In this post hoc study, patients treated with empagliflozin exhibited a notable increase in EF and decrease in LVESV after a 26-week duration. Considering that increased LVESV is regarded as predictor of new-onset heart failure in HF patients with preserved EF, the results of our study suggest that Empagliflozin can improve cardiac function in subjects with T2DM and CAD. This aligns with the results of EMMY-trial, which demonstrated echocardiographic and structural benefits of empagliflozin in patients with acute MI and T2DM [9]. Similarly, the SUGAR-DM-HF trial illustrated positive effects on LV volume parameters in diabetic or prediabetic individuals with heart failure with reduced EF (HFrEF) [10]. The sub-study of the EMPIRE HF trial also reported modest reductions in LV volumes. Although, unlike our study, the two latter trials investigated the effect of Empagliflozin on HF patients [11]..

However, we have observed no significant changes in other echocardiographic parameters. Similar to our findings, the sub-study of the EMPA-HEART trial on patients with diabetes have observed no significant changes in LV diastolic parameters despite reduced LV mass index [12]. Moreover, the study of Rau et al. in Germany has found the same results among patients with T2DM [13]. However, no between-group difference was seen in the changes for LV global longitudinal strain and LVEF in an observational study [14]. Additionally, we did not document significant improvements in echocardiographic parameters related to RV function. Likewise, in the study of Sarak et al.. 6 months treatment with empagliflozin had no impact on RV volumes [15].

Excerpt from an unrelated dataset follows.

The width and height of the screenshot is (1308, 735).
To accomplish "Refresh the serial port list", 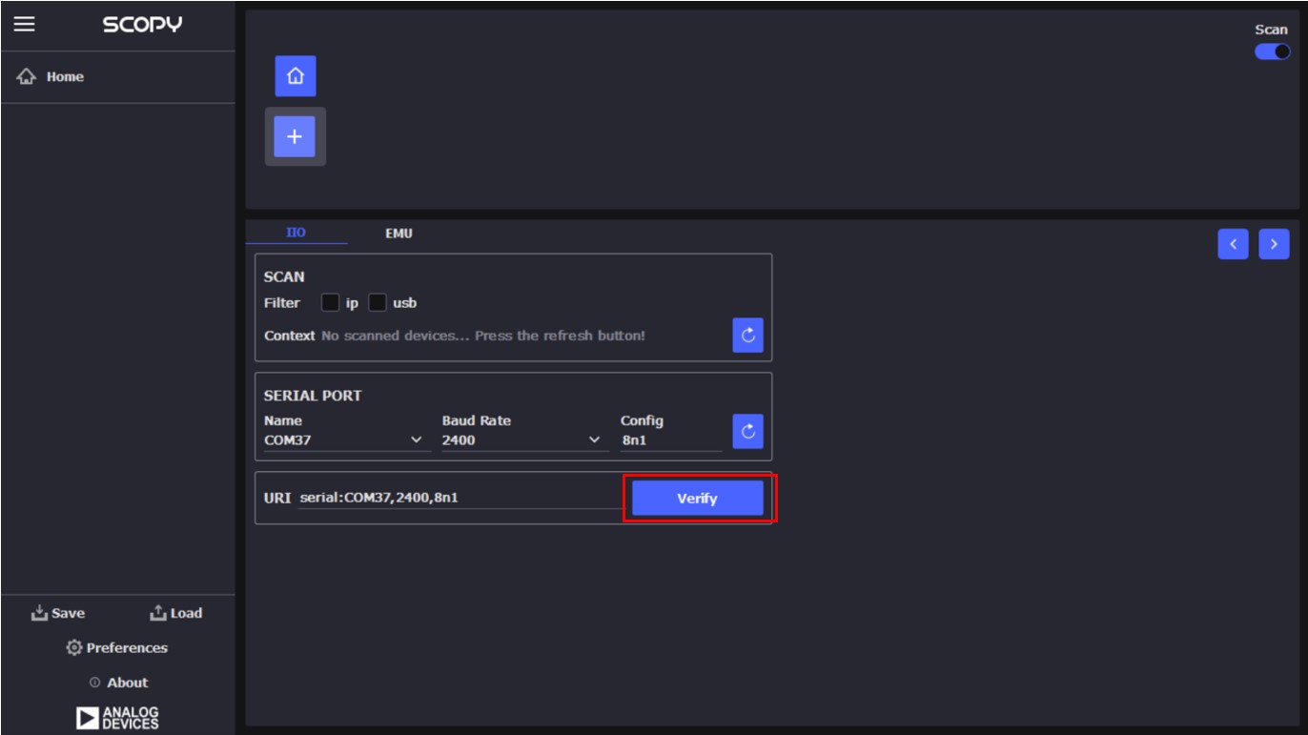I will coord(746,430).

A meta-analysis suggests that echocardiographic improvements related to LV function primarily observed in the HF population [16]. This attenuative effect on LV functional capacity was even observed in non-diabetic patients with HF with reduced EF (HFrEF) independent of their glycemic status [3]. This pronounces the dominant beneficial effect of empagliflozin on patients with HFrEF. These data suggest that the ameliorated risk of cardiovascular events of SGLT2 inhibitors in CANVAS [17] and EMPA-REG OUTCOME [18] trials may not be subsequent to the changes in echocardiographic parameters. Moreover, the findings of Verma et al. were indicative that reverse LV remodeling with regressed LV mass can be the logic behind the reduction in HF hospitalization in these studies [19]. The favorable role of SGLT2 inhibitors in HF is believed to be subsequent to both the osmotic diuresis and load independent effect of these drugs [20]. This bolsters the hypothesis that the effect of SGLT2 inhibitors on cardiac function corresponds to the degree and presence of HF. As this study included diabetic patients with normal EF and no history of HF, our results can propose the ameliorating effect of LV remodeling with Empagliflozin even in cases with normal or near normal EF. Inhibition of ventricular remodeling can reduce readmission rate and mortality in diabetes [21].

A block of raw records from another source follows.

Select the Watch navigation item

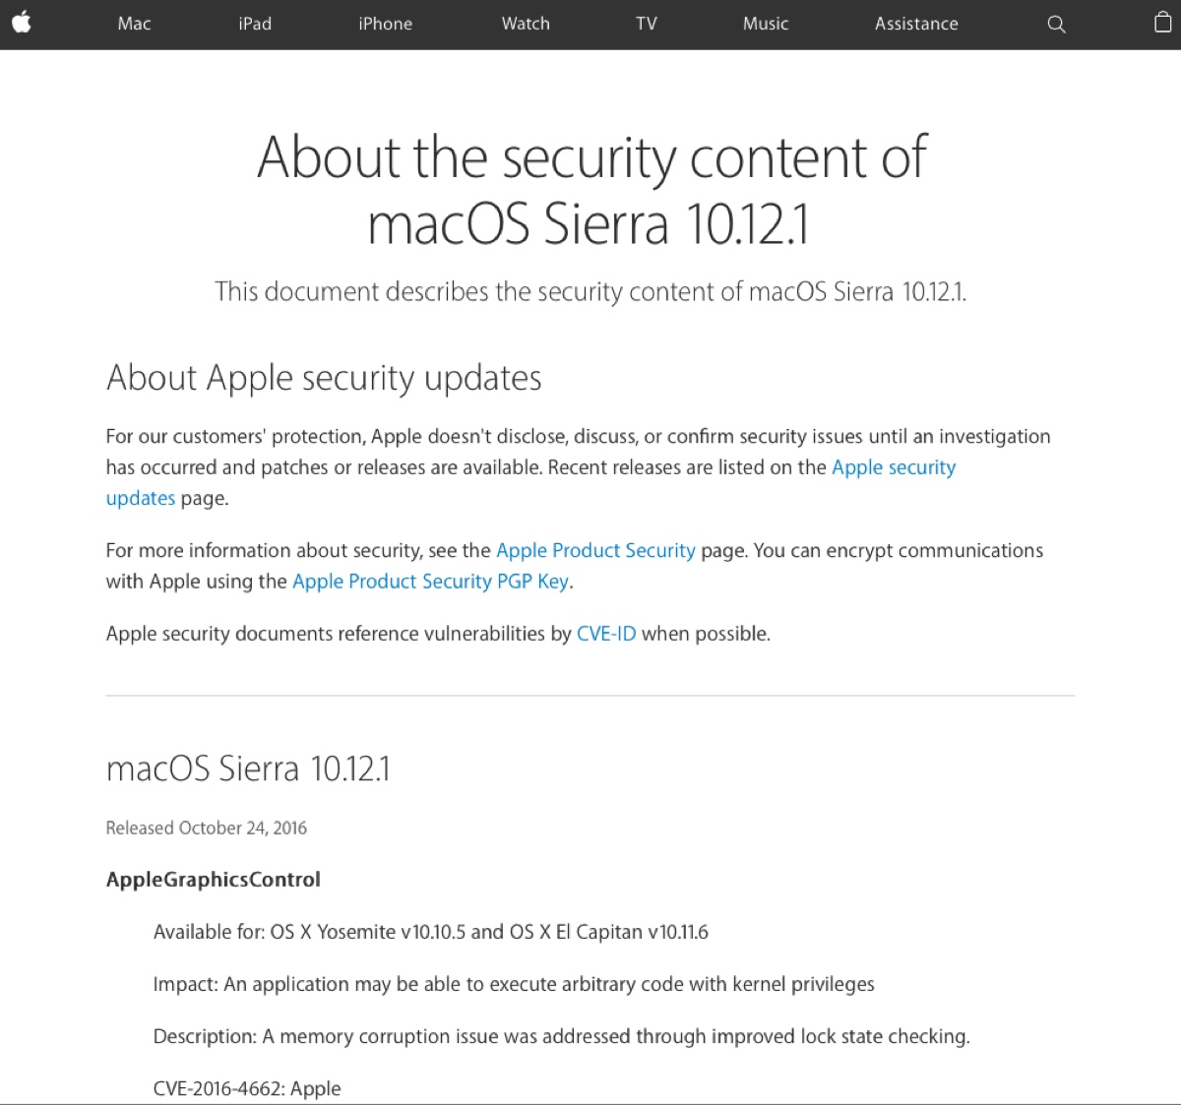click(526, 24)
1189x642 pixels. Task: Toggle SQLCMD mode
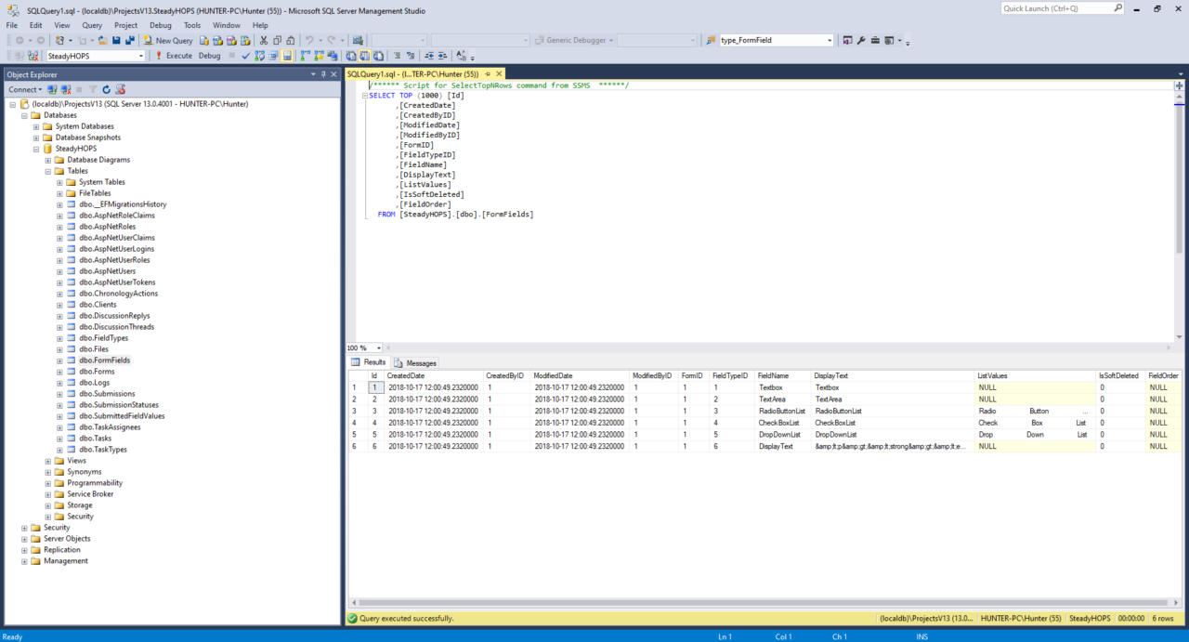pos(273,56)
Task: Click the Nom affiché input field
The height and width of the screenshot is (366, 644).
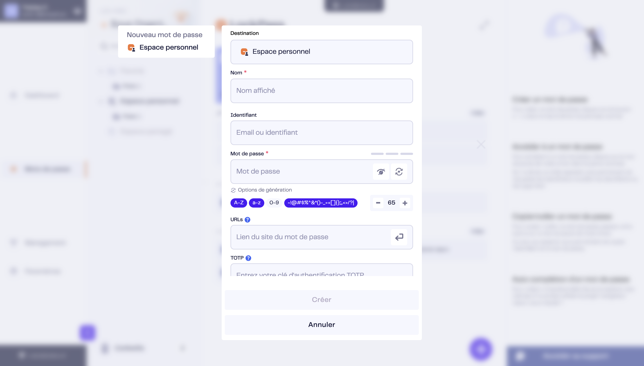Action: tap(322, 91)

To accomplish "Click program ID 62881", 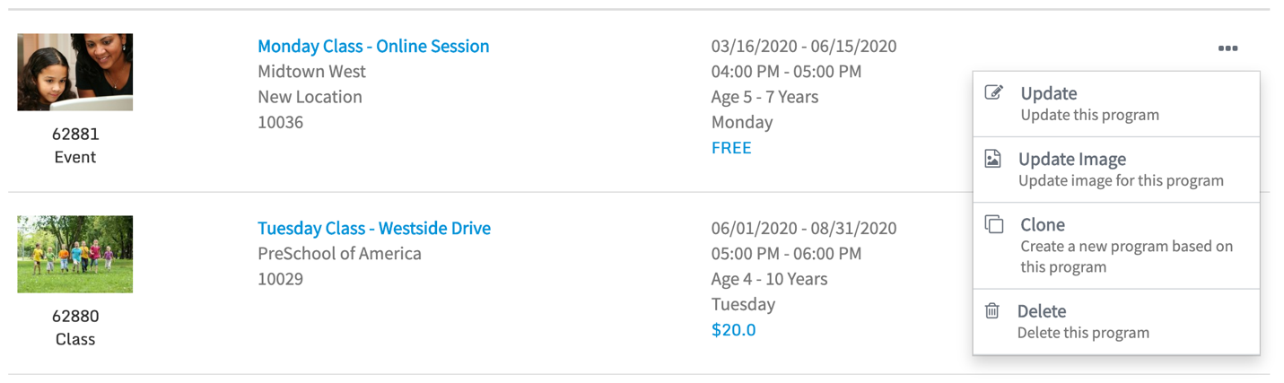I will click(75, 135).
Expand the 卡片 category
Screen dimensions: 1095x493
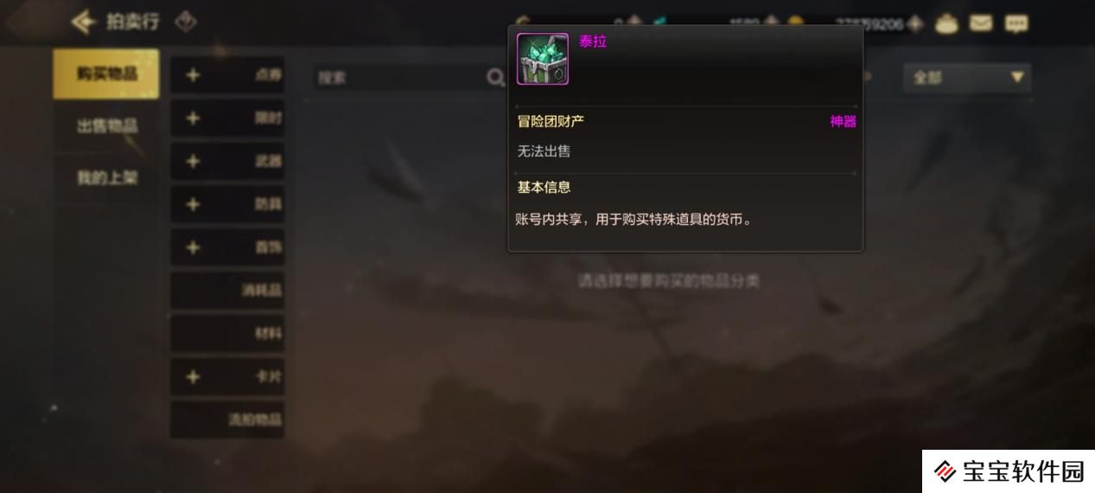click(x=227, y=377)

This study has several strengths. The randomized design of the EMPA-CARD trial, based on HbA1C and age, enhances the accuracy of our sub-study results. Additionally, this study comprehensively assessed nearly all systolic and diastolic echocardiographic parameters. The analysis was performed by a single echocardiography cardiologist who remained blinded to the assigned patient groups throughout.

Despite these strengths, certain limitations are acknowledged. The study lacked a specific sample-size estimation, as it was conducted as a post hoc exploratory analysis. Moreover, EMPA-CARD was not primarily designed to investigate cardiac functional parameters, potentially rendering the study underpowered to detect changes on echocardiography. The use of the per protocol method might have impacted the results.

Conclusion

In conclusion, this post hoc analysis reveals significant changes in LVEF and LVESV after 26 weeks of treatment with 10 mg empagliflozin. The outcomes suggest the potential protective effect of empagliflozin on cardiac function in individuals without heart failure. Further randomized controlled trials are warranted to elucidate the impact of empagliflozin on cardiac hemodynamics in diabetic individuals without heart failure.